Même les sanctions prises par différentes autorités à l’encontre de sa société n’ont pas ébranlé sa confiance. Ainsi, il trouve « injuste » la transaction de 10 millions d’euros initiée par la DGCCRF et assure ne l’avoir signée « qu’à la demande des actionnaires », pourtant minoritaires. Quant aux griefs formulés par l’Autorité de contrôle prudentiel (ACPR) en 2023, ils l’ont « surpris ». Même la liquidation judiciaire intervenue en avril dernier n’était pas justifiée, selon lui : « Si elle n’avait pas eu lieu, nous aurions mis en place un plan d’action et nous aurions remboursé les clients. »
Après avoir souligné le caractère hors norme de ce dossier, la procureure de la République a requis la peine maximale à l’encontre de Sadri Fegaier, à savoir 2 ans de prison, dont 6 mois avec sursis probatoire lié à l’obligation de rembourser le Trésor public et les victimes, et 300 000 € d’amende. Elle a aussi demandé à son encontre un mandat de dépôt, une interdiction de démarchage et de gestion pendant 5 années et la saisie de ses biens personnels. Des amendes ont par ailleurs été requises à l’encontre des 6 sociétés poursuivies pour un total de 3,35 millions d’euros. Les réquisitions ont été accueillies par des applaudissements de la salle. Le jugement sera rendu le 17 décembre.
L’ambition démesurée d’un homme parti de rien
Lors de leurs plaidoiries, les avocats des parties civiles ne se sont pas contentés de défendre leurs clients. Ils en ont aussi profité pour faire passer un certain nombre de messages. À l’image de Me Macchetto, le conseil de l’UFC-Que Choisir, soulignant le courage des 2 000 victimes qui se sont portées parties civiles et ont alerté sur le fait qu’elles ne représentaient que « la partie émergée de l’iceberg ». Il a aussi exhorté le Parquet à lancer d’autres actions à l’encontre de Sadri Fegaier. « Nous avons des éléments qui montrent que des mandats de prélèvement ont été transmis à d’autres sociétés en toute illégalité. On ne peut pas en rester là, sinon, l’histoire va recommencer et les victimes d’aujourd’hui reviendront devant vous. »

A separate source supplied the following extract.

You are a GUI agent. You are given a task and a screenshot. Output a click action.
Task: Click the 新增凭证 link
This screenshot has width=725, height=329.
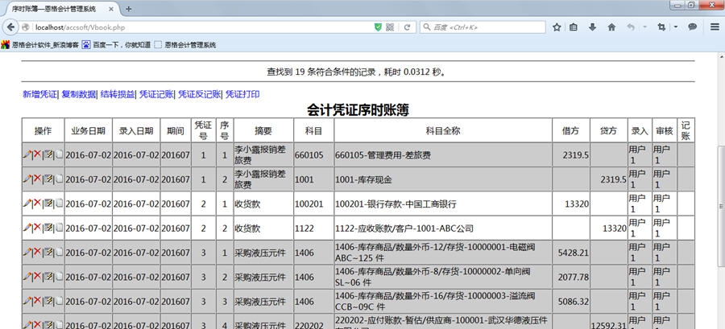39,94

De son côté, Me Léoty, l’avocate de la majorité des victimes, a pointé du doigt le « laxisme de l’ACPR », qui n’a retiré à la SFAM son autorisation de commercialiser des produits d’assurance qu’en avril 2023, soit 6 ans après nos premières révélations. Me Hollande, l’avocat de la CFDT, a quant à lui dénoncé « l’ambition d’un homme qui a voulu racheter le groupe Fnac-Darty et qui s’est retrouvé face à une dette énorme » : « Pour rembourser les 40 millions d’euros d’intérêts annuels liés à l’emprunt qu’il avait contracté, il n’avait d’autre choix que de grossir vite et de faire rentrer un maximum de cash », analyse-t-il avec justesse.

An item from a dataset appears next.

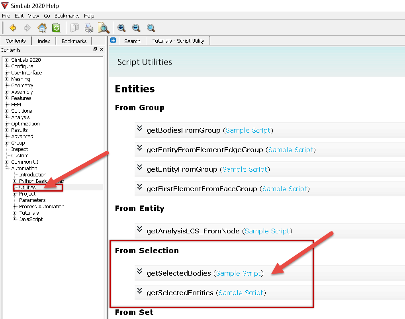
Task: Click the green refresh icon
Action: (x=56, y=28)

Les millions d’euros prélevés abusivement sur les comptes des clients n’auront pas suffi. Selon les avocats des liquidateurs judiciaires, la SFAM afficherait, selon un arrêté provisoire, un passif abyssal de 616 millions d’euros pour un actif de seulement 70 000 €. Outre le paiement des intérêts de la dette et le train de vie dispendieux de la société ainsi que de son dirigeant, de surprenants flux financiers ont aussi été détectés. Ainsi, en décembre 2023, alors que le groupe était censé être en cessation de paiements, la société actionnaire du groupe Indexia aurait voté le versement d’un dividende de 100 millions d’euros pour son propre compte. Face à l’ampleur du passif, les liquidateurs ont lancé une procédure visant les biens propres de Sadri Fegaier. L’ancien « plus jeune milliardaire de France », qui a fini en larmes lorsque la parole lui a été donnée à la fin des débats, n’en a certainement pas fini avec la justice.